BEGIN

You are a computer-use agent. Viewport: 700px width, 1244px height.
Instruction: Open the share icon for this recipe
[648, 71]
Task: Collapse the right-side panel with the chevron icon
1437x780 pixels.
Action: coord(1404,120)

END
BEGIN

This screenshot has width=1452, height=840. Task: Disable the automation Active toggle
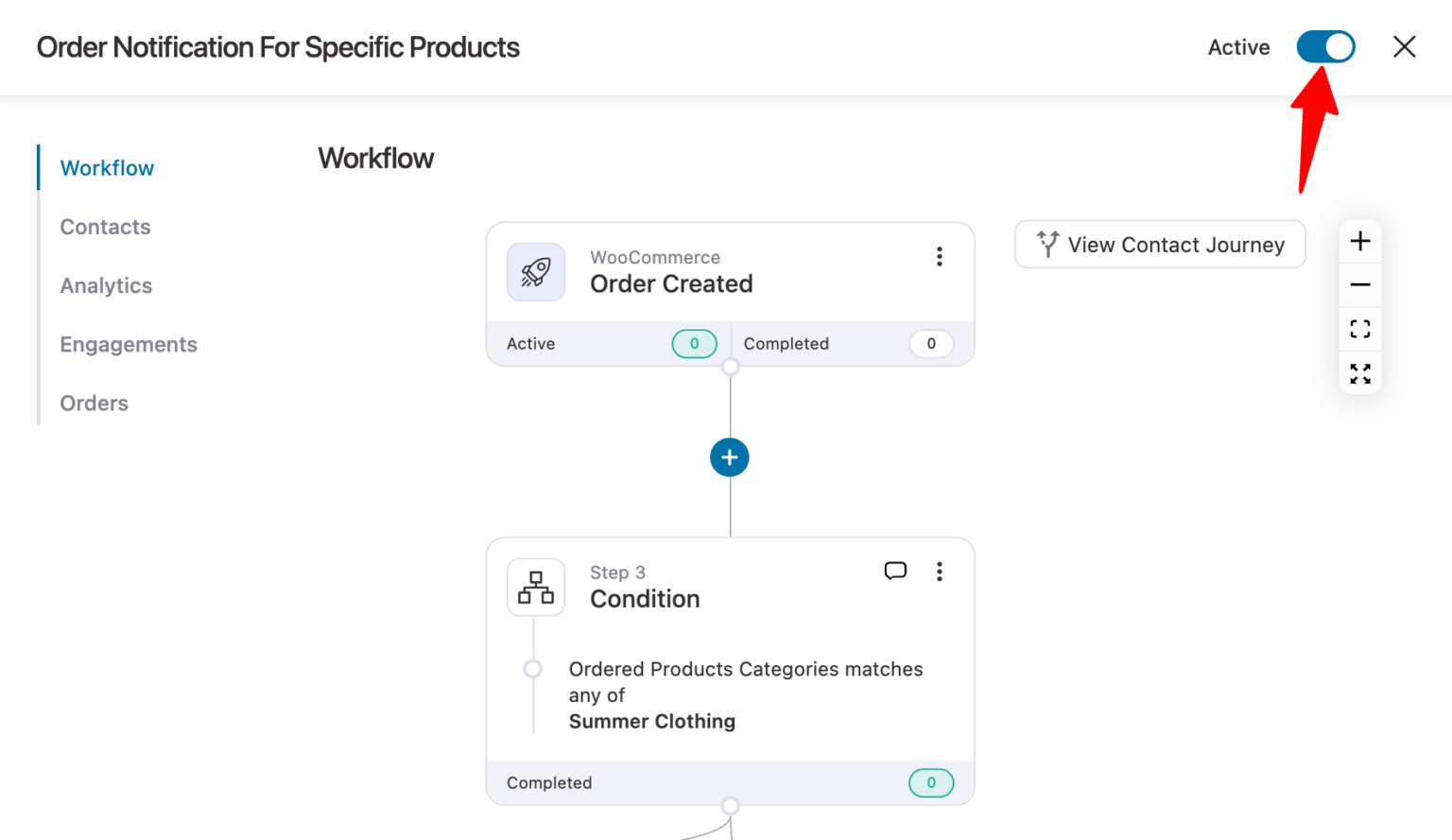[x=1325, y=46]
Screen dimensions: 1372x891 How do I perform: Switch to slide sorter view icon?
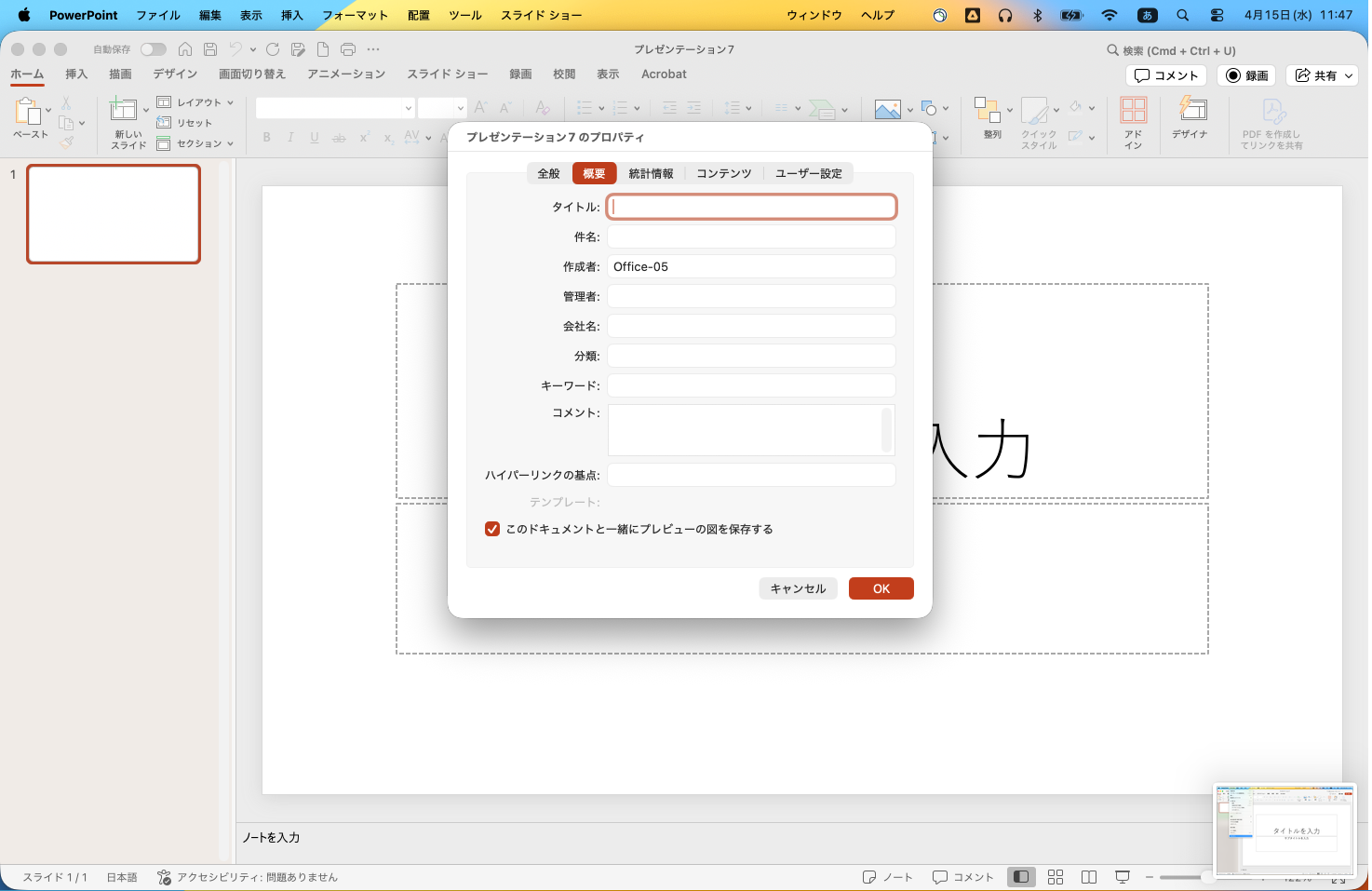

END

• [Exercise goal]: Using the records above, print exactly the lines between the ones containing "This screenshot has" and "Screen dimensions: 1372x891", inclusive, and nothing else; no pictures.

• [Response below]:
This screenshot has width=1452, height=840. Task: Disable the automation Active toggle
[x=1325, y=46]
Screen dimensions: 1372x891 How do I perform: Switch to slide sorter view icon?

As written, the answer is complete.